How not to run out of money
All of us will have our own personal experiences of money, from childhood, teenage years, first job, first home. Some of these memories can be inspiring. Others can leave mental scars. Either way, they will influence our relationship with money and can cloud our judgement of what our financial reality actually is; how much money we really need to live the life we want to now and in the future. The key to getting this balance right is planning.
When we are young and we’ve just started earning, we never really think about the income we’ll need to support ourselves later in life. And that’s probably a good thing. Yes, you may think about saving for your first car or home, but it’s also a time when you can really live in the present and experience life in the here and now. You’ll dine off those stories when your life is busy with family, work and financial commitments or you’re at an age where you just want to put your feet up!
How much is enough?
Whatever your circumstances, however, there always comes a point in your life when you do start to consider whether or not you’ll have enough money to support yourself when you’re older. Your experiences with money will undoubtedly play a role here – you may be over confident that you couldn’t possibly run out and be frivolous with your finances or you may be over cautious, crippled by the idea of running out and missing opportunities to do more in the present. So, how much is enough? It’s a question we get asked time and time again.
The power of planning
Answering this question is where planning really comes into its own. We help our clients is to review their budget (income and expenditure), update their assets (savings, pensions, liquid investments, property, investment properties) and provide a forecast that will enable them to see what level of income they could receive when they stop work. If this is something you’d like to do with us, please do get in touch, we’d love to hear from you.
It’s an interesting process, because so many factors come into play here and everyone’s circumstances, needs and wants are unique to them. You may hate your job and want to quit sooner rather than later. You may want to spend more time with your family, how would working a four day week impact your finances? It may be that you are working every hour of the day to pay for your current lifestyle while also saving for your future lifestyle. But have you overestimated how much you’ll need for the future once your mortgage is paid off and the kids are no longer at home? Have you considered that when you hit a certain age, the idea of endless holidays may not be so appealing? Could you therefore afford to go on more of those trips you dream of now, when you want to and not worry about reducing the future money a bit as a result?
Having the confidence to enjoy life
More often than you might think, we actually help clients stop work earlier than the they thought they could. We find that they actually have sufficient monies to provide them with their required income to live the life they want in their senior years. On the flipside, there have been plenty of people surprised by the low level of income they’ll have to live off later in life.

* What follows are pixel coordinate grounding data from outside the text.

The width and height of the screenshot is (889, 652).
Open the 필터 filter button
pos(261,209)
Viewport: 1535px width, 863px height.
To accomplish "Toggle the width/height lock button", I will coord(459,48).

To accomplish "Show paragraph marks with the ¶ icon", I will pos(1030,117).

While some will feel that when the time comes they will be happy to make cut backs (age does sometimes play a part here too of course, as I mention above) or it may be the motivator they need to adjust things in their life to help bolster future funds. But without the planning they would never have known if changes were needed, until it was too late to do anything about it.

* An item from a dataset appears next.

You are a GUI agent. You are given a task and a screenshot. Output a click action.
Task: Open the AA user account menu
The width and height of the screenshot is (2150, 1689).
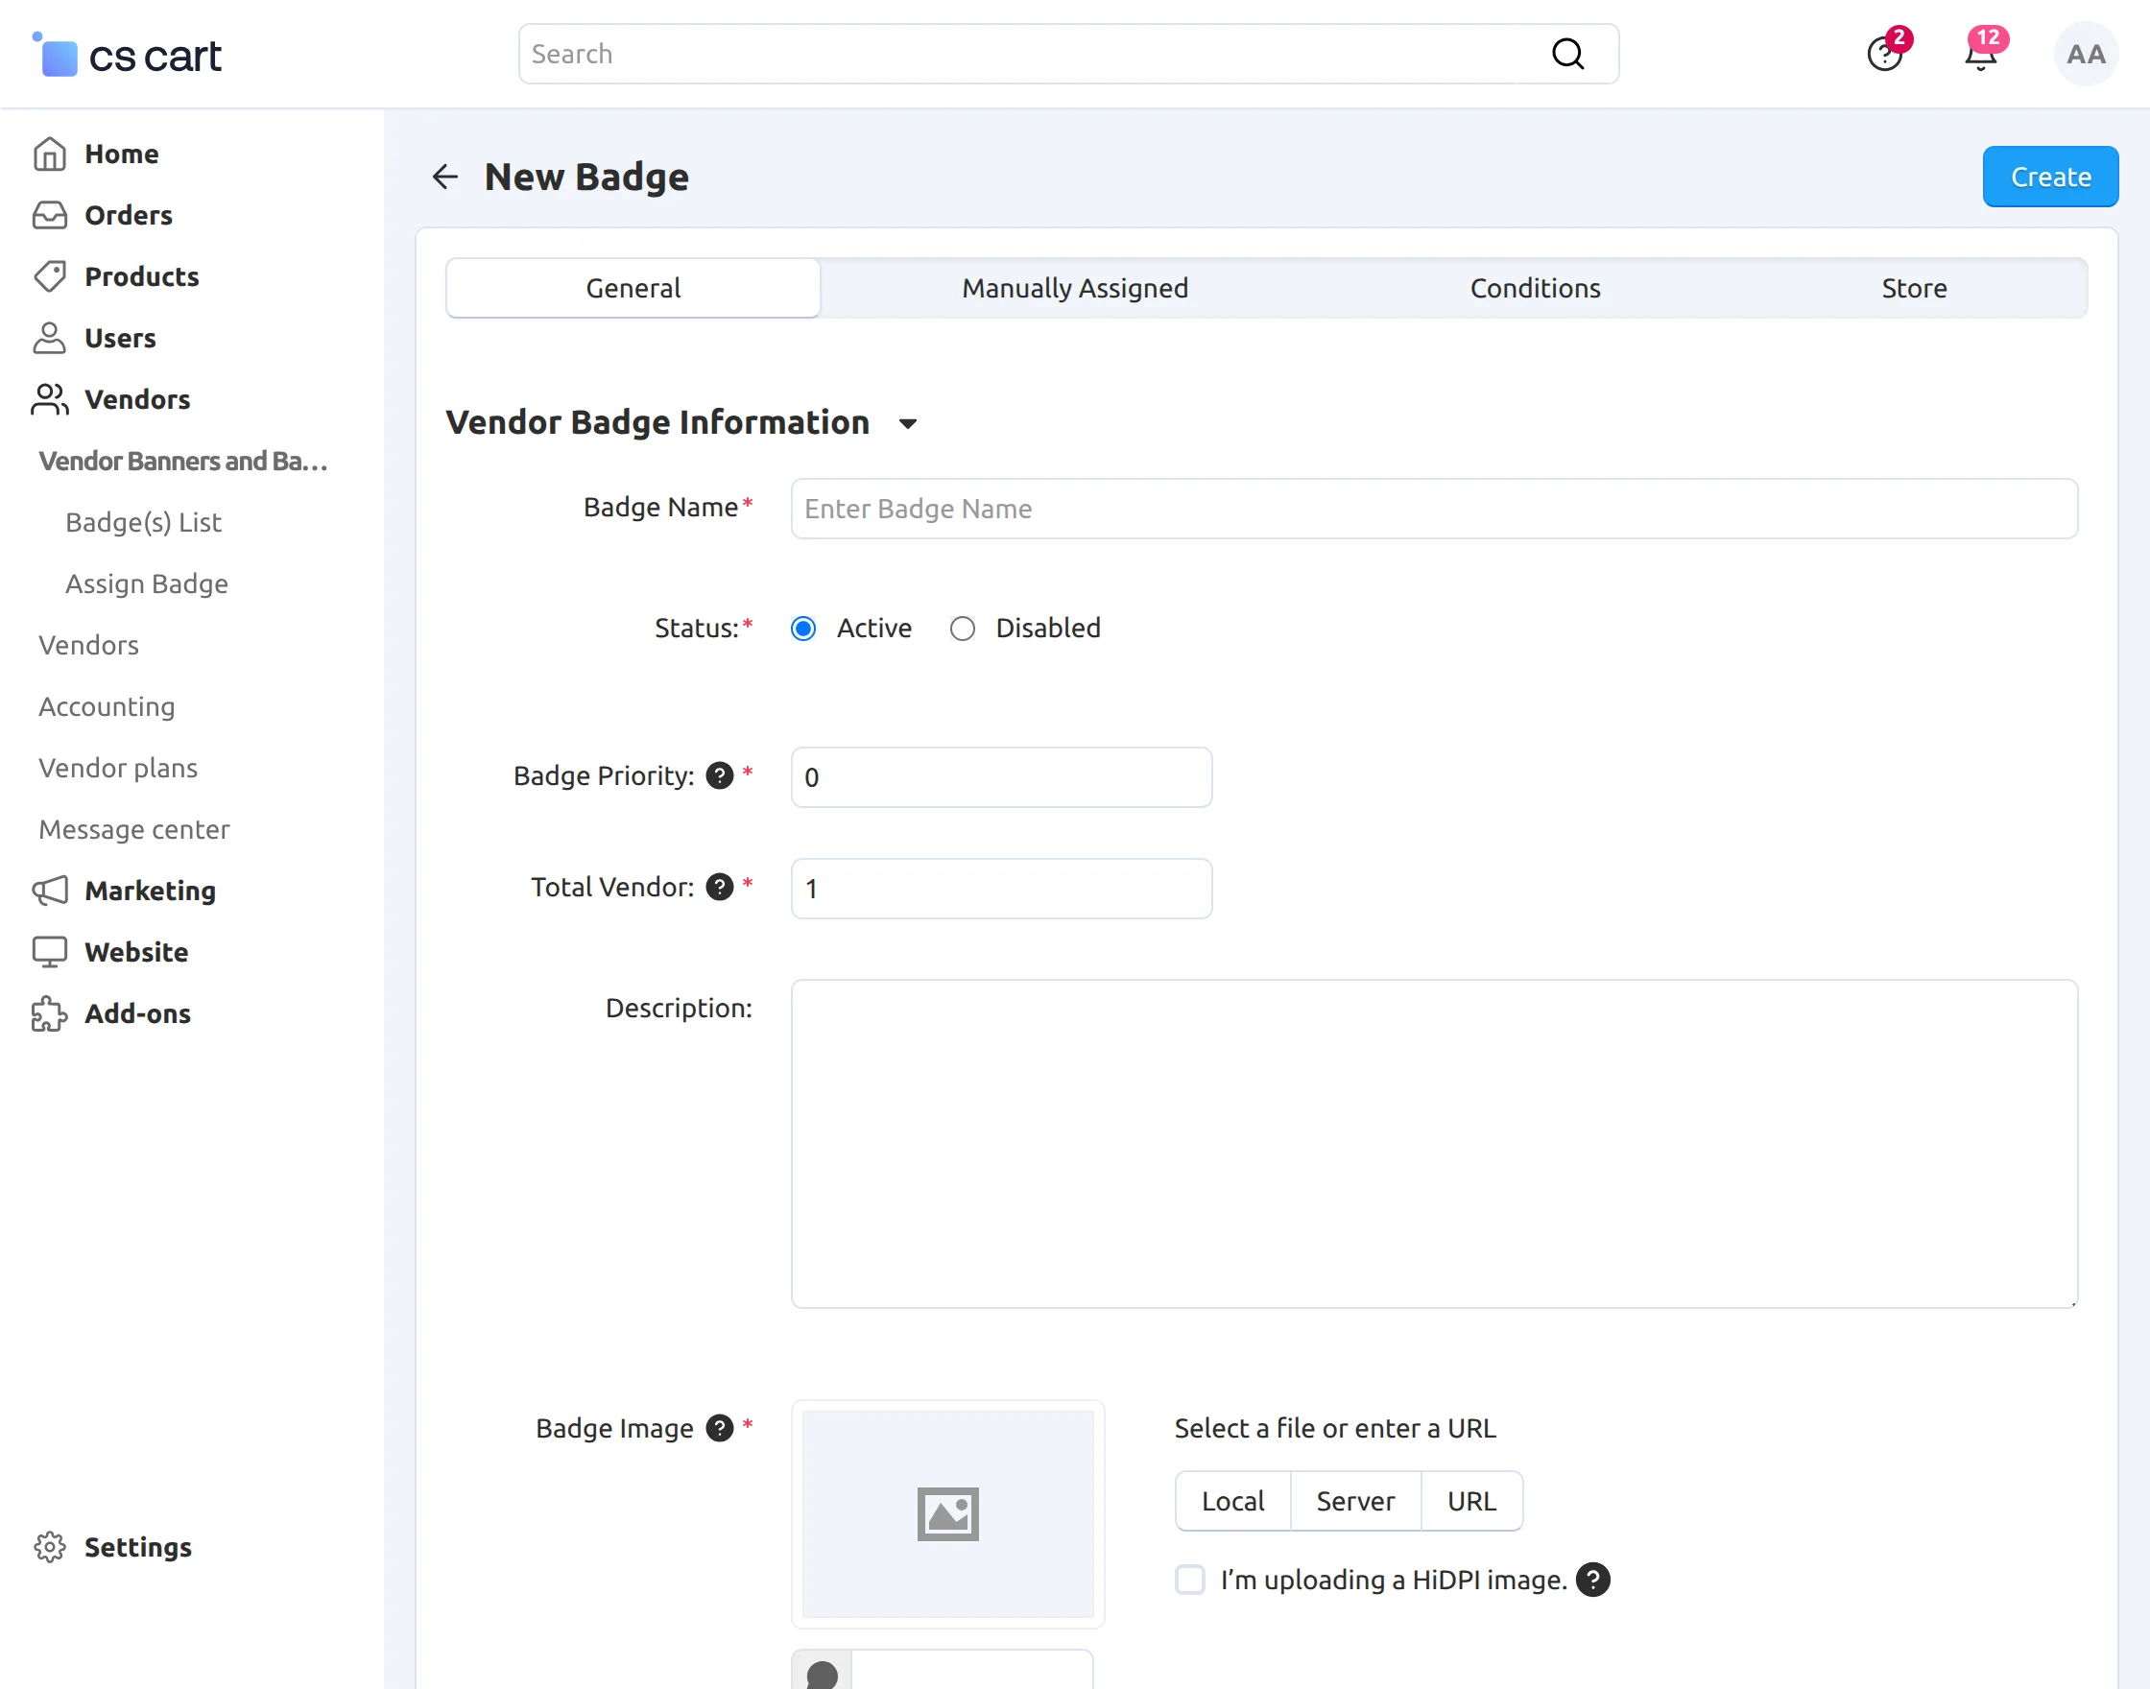(2085, 54)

When it comes to planning, there are three things that will help you get the process right. First up is honesty, you can’t lie to yourself. Regular reviews too are essential at least once a year because circumstances change all the time and communication, the more we talk and engage in the process, the better the outcomes will be for you.
Talking to a financial planner and going through the planning process allows you to get the balance right between living your life and having enough money now and in the future. It takes the uncertainty out of the equation and gives you the confidence to enjoy life. Isn’t that ultimately what we all want?